Ich hab immer noch keine Ahnung, was ich zum Wichteln verschenken soll., meinte Amelie.
Ach ja. Wichteln. Eine Tradition, die ich in der Schule immer gehasst hatte, weil nach fünf Minuten eh jeder wusste, wer wen hatte und es immer damit endete, dass ich entweder Stifte, oder Gummibärchen bekam. Und jeder aus meiner alten Klasse hatte gewusst, dass ich keine Gummibärchen mochte. Aber hier war es viel lustiger. Jeder hielt tatsächlich geheim, wen er hatte. Jeder hatte von Ms. Maywood ein Stück Geschenkpapier bekommen, damit alle Pakete am Ende identisch aussahen und es auch danach noch ein Geheimnis blieb.
Beim Gedanken, an die eingepackte Schachtel mit einer Tafel Schokolade und dem Häkelset für einen Fuchs musste ich innerlich grinsen. Immerhin war es bei Clara nicht so schwer gewesen, etwas zu finden, was ihr hoffentlich gefallen würde.
Schirm mal deine Gedanken besser ab. Ich will nicht alles wissen, was in deinem Hirn vorgeht.
Ich konnte das Grinsen in Amelies Gedankenstimme hören.
„Sorry. Aber, wen auch immer du hast, der ist entweder ein komplizierter Mensch, oder ein Depp. Zur Not schenkst du demjenigen Gummibärchen. Die mag nämlich niemand."
Lotti nickte. „Ekelhaftes Zeug."
Vielleicht können wir damit Sharpwing überlisten. Wir geben ihm Gummibärchen und dann schmilzt er und wird zu Eulensuppe. Wie die ganzen Leute in Stranger Things, Staffel 3.
„Baah. Erinner mich nicht daran." Ich schüttelte mich. Lotti schüttelte wortlos den Kopf und rutschte noch ein Stück näher zu mir. Amelie drehte sich ein Stück und sah sie an.
Was ist eigentlich mit dir und Buchensturm? Läuft da irgendwas?
„Hä? Was?" Im Augenwinkel sah ich, dass sie knallrot wurde.
Also komm. Das sieht ein Blinder mit Krückstock auf zehn Meter.
„Ein Blinder kann doch gar nicht sehen.", meinte sie etwas trotzig. Ich verkniff mir die Bemerkung, dass ich das nicht gemerkt hatte. Meine Menschenkenntnis war durchaus mit der eines Steins zu vergleichen.
Eben, aber genau das würde auch er sehen. Das ist nur ein Sprichwort. Also, was ist mit euch beiden?

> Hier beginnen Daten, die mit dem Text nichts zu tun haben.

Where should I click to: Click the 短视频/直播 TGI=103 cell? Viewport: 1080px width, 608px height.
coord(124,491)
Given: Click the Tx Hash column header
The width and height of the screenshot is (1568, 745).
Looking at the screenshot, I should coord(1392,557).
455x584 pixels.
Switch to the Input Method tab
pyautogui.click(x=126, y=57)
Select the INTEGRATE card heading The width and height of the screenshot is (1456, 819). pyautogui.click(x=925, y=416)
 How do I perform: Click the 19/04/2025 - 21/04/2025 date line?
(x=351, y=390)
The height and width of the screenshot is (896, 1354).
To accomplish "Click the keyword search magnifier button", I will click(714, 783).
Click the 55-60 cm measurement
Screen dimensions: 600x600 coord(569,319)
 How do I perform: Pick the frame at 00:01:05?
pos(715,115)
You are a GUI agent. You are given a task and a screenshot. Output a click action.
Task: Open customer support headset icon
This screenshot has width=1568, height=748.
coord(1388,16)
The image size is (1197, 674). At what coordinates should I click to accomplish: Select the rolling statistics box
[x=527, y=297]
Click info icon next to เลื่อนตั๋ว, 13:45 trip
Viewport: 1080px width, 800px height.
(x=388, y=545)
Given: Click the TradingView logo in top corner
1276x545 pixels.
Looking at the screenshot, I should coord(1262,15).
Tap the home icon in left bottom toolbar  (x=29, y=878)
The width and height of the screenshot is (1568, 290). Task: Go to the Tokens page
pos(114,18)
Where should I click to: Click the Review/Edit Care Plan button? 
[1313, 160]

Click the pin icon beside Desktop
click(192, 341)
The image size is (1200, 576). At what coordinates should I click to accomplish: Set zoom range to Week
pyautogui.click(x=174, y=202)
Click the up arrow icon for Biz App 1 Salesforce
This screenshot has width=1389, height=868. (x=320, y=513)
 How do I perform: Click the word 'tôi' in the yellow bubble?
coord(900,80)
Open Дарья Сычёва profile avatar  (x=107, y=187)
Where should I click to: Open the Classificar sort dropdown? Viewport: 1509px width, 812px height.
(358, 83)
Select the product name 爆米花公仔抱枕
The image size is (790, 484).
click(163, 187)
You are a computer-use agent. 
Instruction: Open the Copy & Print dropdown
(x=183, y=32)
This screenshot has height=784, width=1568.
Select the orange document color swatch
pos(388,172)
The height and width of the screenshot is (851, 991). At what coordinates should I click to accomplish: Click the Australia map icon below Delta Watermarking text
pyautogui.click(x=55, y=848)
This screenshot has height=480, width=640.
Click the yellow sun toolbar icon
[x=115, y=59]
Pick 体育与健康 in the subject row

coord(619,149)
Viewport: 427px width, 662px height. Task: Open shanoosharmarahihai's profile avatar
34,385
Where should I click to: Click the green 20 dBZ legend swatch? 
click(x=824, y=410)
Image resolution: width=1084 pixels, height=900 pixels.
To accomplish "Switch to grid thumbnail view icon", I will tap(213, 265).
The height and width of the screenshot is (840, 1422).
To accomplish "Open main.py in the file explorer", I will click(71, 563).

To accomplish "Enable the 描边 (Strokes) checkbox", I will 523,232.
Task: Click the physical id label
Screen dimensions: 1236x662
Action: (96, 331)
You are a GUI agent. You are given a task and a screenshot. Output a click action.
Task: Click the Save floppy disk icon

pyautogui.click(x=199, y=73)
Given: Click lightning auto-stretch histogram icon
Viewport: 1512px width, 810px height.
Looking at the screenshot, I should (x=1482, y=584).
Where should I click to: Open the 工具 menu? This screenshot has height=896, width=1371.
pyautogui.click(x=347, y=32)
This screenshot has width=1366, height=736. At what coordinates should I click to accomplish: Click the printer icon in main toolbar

Lotti zuckte die Schultern und strich Amelie durchs Bauchfell. „Ich weiß doch gar nicht, wie sich sowas anfühlt, außerdem redet er ja kaum."
„Du ja auch nicht.", murmelte ich.
Entmutige sie noch, du Fellhaufen. Nicht jedem kommt die Liebe so ins Gesicht geflogen, wie dir. Sie schickte mir das Bild eines grinsenden Mädchens in den Kopf und schob ihren unter meine Hand, damit ich sie hinter den Ohren krauen konnte.
Lotti schlief heute das erste Mal seit ich sie kannte in ihrer Menschengestalt. Mich hätte der Gedanke auch nicht sonderlich gereizt, mich wieder in ein kleines Tier mit viel Oberfläche zu verwandeln, das sofort wieder auskühlte. Da sie kein Bett hatte, legte sie sich einfach zu Amelie.
Meine Gedanken wanderten durch den dunklen Wald, zu der Hütte ein paar Bäume weiter. Was Felix wohl gerade machte? Seit meinem Unfall, Vorfall, wie auch immer, war nicht wirklich mehr zwischen uns passiert. Unsere Beziehung dümpelte von West nach Ost und wieder zurück. Wenn wir zusammen in der Haupthütte saßen, taten wir selten mehr als nur zu reden oder zu kuscheln. Geküsst hatten wir uns nie. Wahrscheinlich lag das an mir. Ziemlich wahrscheinlich. Ich wusste ziemlich sicher, dass er mich schon längst geküsst hätte, wenn ich ihn gelassen hätte, aber irgendwas in mir stellte sich immer quer. Irgendwas in mir wehrte sich. Trotzdem liebte ich ihn und es nahm mir einen Hinkelstein vom Herzen, wenn ich daran dachte, dass er uns helfen würde, wenn wir Amelie beschützen mussten. Vor wem oder was auch immer. Mit der Hoffnung, die komische Eulenfrau nie wieder sehen zu müssen, schlief ich schließlich, durch die Heizung geröstet wie ein Dönerspieß, warm und wohlig ein.